Assigned task
From the data, return each line holding the word "output".

(Items listed in a dataset)
Segment Open

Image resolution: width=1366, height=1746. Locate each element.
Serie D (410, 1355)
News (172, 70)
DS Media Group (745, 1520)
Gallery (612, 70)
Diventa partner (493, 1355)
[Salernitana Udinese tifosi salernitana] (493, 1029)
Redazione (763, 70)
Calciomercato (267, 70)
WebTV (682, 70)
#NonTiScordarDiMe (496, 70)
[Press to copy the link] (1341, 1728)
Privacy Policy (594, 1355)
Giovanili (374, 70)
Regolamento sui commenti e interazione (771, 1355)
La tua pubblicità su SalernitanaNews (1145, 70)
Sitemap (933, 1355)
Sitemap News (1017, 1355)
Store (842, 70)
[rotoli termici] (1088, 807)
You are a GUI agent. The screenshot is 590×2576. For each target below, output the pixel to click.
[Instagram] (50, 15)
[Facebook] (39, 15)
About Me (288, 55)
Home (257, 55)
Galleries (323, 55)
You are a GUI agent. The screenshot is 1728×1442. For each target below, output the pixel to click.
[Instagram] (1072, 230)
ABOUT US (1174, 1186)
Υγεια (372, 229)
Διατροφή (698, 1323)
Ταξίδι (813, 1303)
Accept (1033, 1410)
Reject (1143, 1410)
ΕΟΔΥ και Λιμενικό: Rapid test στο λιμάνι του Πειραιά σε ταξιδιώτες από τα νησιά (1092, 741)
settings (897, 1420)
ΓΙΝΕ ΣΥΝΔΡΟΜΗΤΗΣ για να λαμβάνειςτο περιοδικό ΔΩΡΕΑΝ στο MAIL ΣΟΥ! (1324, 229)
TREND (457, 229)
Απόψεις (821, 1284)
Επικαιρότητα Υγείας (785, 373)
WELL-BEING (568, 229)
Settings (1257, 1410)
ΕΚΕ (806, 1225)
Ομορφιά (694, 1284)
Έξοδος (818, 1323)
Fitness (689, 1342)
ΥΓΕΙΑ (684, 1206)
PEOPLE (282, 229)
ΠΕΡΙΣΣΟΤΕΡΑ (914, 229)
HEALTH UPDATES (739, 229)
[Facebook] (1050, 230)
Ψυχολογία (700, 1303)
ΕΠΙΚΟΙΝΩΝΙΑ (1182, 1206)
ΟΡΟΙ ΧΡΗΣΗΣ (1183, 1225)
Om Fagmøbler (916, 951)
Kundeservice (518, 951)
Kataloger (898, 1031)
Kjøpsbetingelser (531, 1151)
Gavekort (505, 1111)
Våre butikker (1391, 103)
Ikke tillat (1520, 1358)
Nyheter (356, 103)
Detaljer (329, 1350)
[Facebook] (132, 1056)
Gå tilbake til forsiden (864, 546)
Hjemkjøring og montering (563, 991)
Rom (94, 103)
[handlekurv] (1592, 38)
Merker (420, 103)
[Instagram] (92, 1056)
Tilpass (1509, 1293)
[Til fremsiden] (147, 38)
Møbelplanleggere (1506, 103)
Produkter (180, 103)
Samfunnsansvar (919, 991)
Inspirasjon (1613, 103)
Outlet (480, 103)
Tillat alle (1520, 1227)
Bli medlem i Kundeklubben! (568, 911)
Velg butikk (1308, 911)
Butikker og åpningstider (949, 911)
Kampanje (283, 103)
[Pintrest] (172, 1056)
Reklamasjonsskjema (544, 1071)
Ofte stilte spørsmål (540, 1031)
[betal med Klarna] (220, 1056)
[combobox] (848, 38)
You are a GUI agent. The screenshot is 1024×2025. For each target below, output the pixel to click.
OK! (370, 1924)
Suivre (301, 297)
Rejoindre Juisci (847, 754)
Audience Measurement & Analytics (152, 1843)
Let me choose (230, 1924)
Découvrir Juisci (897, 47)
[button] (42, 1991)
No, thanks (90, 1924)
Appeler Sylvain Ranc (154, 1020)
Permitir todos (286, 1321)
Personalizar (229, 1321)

Segment Closed

Written answer
You are a GUI agent. The screenshot is 590×2576. For each target below, output the pixel to click.
You are a GUI agent. The screenshot is 1728×1442. For each target below, output the pixel to click.
You are a GUI agent. The screenshot is 1024×2025. For each target below, output the pixel to click.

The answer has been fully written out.